Notwithstanding anything contained in this Agreement to the contrary, to the extent permitted by Code Section 409A, upon the occurrence of a Sale Event in which the purchaser or its ultimate parent is a privately held company or a publicly traded company with limited liquidity (as determined by the Board prior to such Sale Event in its sole discretion), if the Units are not terminated and cashed out in accordance with Treasury Regulation 1.409A-3(j) (which decision to so cash out such Units shall be within the sole discretion of the Board), each then-unvested Unit shall be converted into a cash amount equal to the per share of Common Stock amount paid by the acquiror in such Sale Event and shall not thereafter increase or decrease in value. Upon such conversion, the Company shall, or shall cause the acquiror to, deposit the cash value of such unvested Units in an irrevocable rabbi trust that satisfies the requirements of IRS Revenue Procedure 92-64 with a bank reasonably acceptable to the Participant. Within 30 days after a Unit becomes vested in accordance with Section 2 or this Section 6, the cash value of such Unit shall be paid to the Participant (less applicable withholdings and deductions). From and after such Sale Event, the Participant shall cease to have any right to receive Common Stock or other equity securities in respect of the Units.
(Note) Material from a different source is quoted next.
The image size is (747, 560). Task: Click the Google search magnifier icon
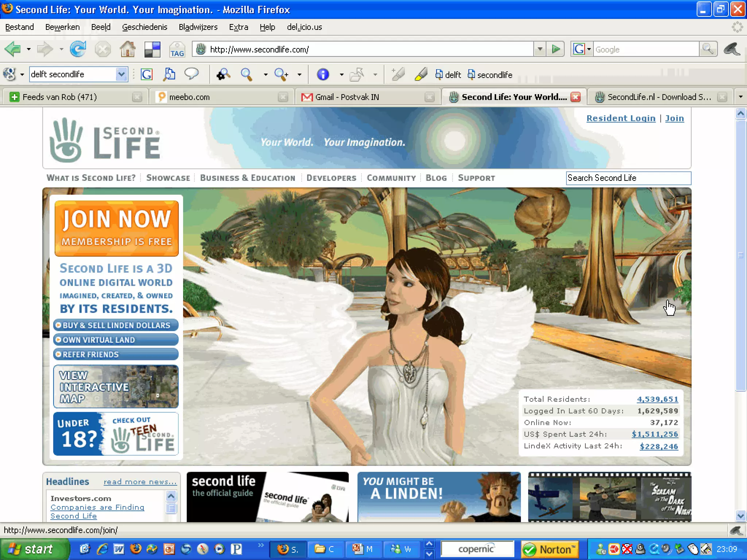pyautogui.click(x=708, y=49)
Notwithstanding anything contained in this Agreement or the Plan to the contrary, the settlement of the Units shall not be accelerated other than as provided in this Section 6 (unless such acceleration is done in compliance with a permitted exception under Code Section 409A).
7. Confidentiality; Nondisparagement.
(a) Nondisclosure and Nonuse of Confidential Information. The Participant shall not disclose or use at any time, either during the Participant’s Service or thereafter, any Confidential Information (as defined below) of which the Participant is or becomes aware, whether or not such information is developed by the Participant, except to the extent that such disclosure or use is directly related to and required by the Participant’s performance of duties assigned to the Participant by the Company or its Subsidiaries. The Participant shall take all appropriate steps to safeguard
Confidential Information and to protect it against disclosure, misuse, espionage, loss and theft. For purposes of this Agreement, the term “Confidential Information” is defined to include all proprietary information or data relating to the business of Company or its Subsidiaries to which the Participant has access and/or learns prior to or during the Participant’s Service, including business and financial information; new product development; formulas, identities of and information concerning clients, vendors and suppliers; development, expansion and business strategies, plans and techniques; computer programs, devices, methods, techniques, processes and inventions; research and development activities; compilations and other materials developed by or on behalf of the Company or its Subsidiaries (whether in written, graphic, audio-visual, electronic or other media, including computer software). Confidential Information also includes information of any third party doing business with the Company or its Subsidiaries that such third party identifies as being confidential or that is subject to a confidentiality agreement with such third party. Confidential Information shall not include any information that is in the public domain or otherwise publicly available (other than as a result of a wrongful act of the Participant or an agent or other employee of the Company or its Subsidiaries, including a breach of this Section 7(a)).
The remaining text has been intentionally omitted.